Толстячок глянул мне в глаза, прочел там что-то, повел бровью и толкнул рукой воздух в направлении бассейна. Воздух задрожал, и обстановочка сменилась в мгновение ока на огромную библиотеку с двумя мягкими креслами у низенького столика и жадно трещавшим горящими поленьями камином, у которого лежал огромный, улыбающийся далматинец. Или небольших размеров пятнистый королевский дог.
Ряды книг в стенных шкафах уходили в необозримую высь и терялись в ласково борющейся с каминными всполохами темноте, потолка видно не было. В комнате было тепло и уютно. Хозяин «библиотеки» жестом пригласил сесть, и я с удовольствием утонул в удобном кресле, спинка которого заканчивалась на метр выше моей головы.
– Ну, здравствуй, – мой собеседник перенес вес тела на правый подлокотник кресла, и улыбнулся. – Ситуация, которая возникла, требует некоторых объяснений. Я сейчас не имею возможности и, если честно, желания, – он хитро прищурился, – загонять в тебя тот огромный объем информации, который необходим для полного понимания происходящего.
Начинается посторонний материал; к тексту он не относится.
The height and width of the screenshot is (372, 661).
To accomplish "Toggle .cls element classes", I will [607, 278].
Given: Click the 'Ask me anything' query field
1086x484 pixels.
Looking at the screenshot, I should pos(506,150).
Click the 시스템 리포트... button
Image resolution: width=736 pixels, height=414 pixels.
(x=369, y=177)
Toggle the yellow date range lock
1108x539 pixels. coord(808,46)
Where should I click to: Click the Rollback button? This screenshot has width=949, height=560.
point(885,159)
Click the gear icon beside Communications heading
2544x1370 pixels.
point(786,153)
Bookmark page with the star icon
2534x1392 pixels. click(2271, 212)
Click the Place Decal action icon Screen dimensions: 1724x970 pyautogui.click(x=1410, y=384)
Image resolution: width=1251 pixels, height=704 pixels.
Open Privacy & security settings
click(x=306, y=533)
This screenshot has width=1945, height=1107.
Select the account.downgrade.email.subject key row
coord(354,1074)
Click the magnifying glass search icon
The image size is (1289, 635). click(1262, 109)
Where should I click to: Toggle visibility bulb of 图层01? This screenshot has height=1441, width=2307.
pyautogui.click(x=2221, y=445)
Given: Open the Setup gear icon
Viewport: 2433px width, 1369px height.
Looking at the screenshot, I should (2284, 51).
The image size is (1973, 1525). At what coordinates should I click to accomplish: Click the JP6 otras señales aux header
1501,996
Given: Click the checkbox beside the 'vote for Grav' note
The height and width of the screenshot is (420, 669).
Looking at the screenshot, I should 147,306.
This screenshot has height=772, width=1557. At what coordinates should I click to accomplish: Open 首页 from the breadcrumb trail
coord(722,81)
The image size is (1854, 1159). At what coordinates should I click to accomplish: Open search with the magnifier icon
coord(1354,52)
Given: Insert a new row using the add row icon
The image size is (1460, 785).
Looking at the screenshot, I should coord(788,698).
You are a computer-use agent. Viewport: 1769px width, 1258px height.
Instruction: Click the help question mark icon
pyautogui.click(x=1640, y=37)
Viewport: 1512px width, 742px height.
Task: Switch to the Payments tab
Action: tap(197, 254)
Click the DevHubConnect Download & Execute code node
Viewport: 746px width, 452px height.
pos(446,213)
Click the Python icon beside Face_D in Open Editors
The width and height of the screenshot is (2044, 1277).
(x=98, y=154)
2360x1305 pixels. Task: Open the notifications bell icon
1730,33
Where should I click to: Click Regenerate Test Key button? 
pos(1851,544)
Во-первых, ты им обладаешь, просто он сейчас намертво перекрыт действием анальгетиков и наркотиков. Во-вторых, эта информация, в силу ряда причин, о которых я сейчас тоже не буду распространяться, возможно, будет тебе доступна после пробуждения, а это есть нарушение основных установок твоей текущей инкарнации. В-третьих, тебе будет достаточно понимания основных моментов, которыми мы и обойдемся.
Я сидел и глупо улыбался. Будь у меня кисть и краски, я бы тут же переписал свои ленточки на что-нибудь хвастливое типа «Во внутренний мир без стука не входить: опасные глюки» и «Схожу с ума. Срочно». Я знал, что это сон, но таких я раньше не видел. По крайней мере, не помнил.
Я сидел и глупо улыбался, понимая, что сплю, и не могу проснуться, даже если сквозь сон начну щипать себя до победного садо-мазохистского оргазма. Просто слушал толстячка и наслаждался атмосферой фантастического кабинета-библиотеки. Мое поведение не было привычным в обычных условиях – если бы такое случилось наяву, я бы, наверное, уподобился внимательному школяру, с жадностью и трепетом внимающему своему волшебному наставнику. Здесь же я был достаточно раскован, хотя и не понимал всех нюансов происходящего. Да что там, я и суть-то не особо улавливал.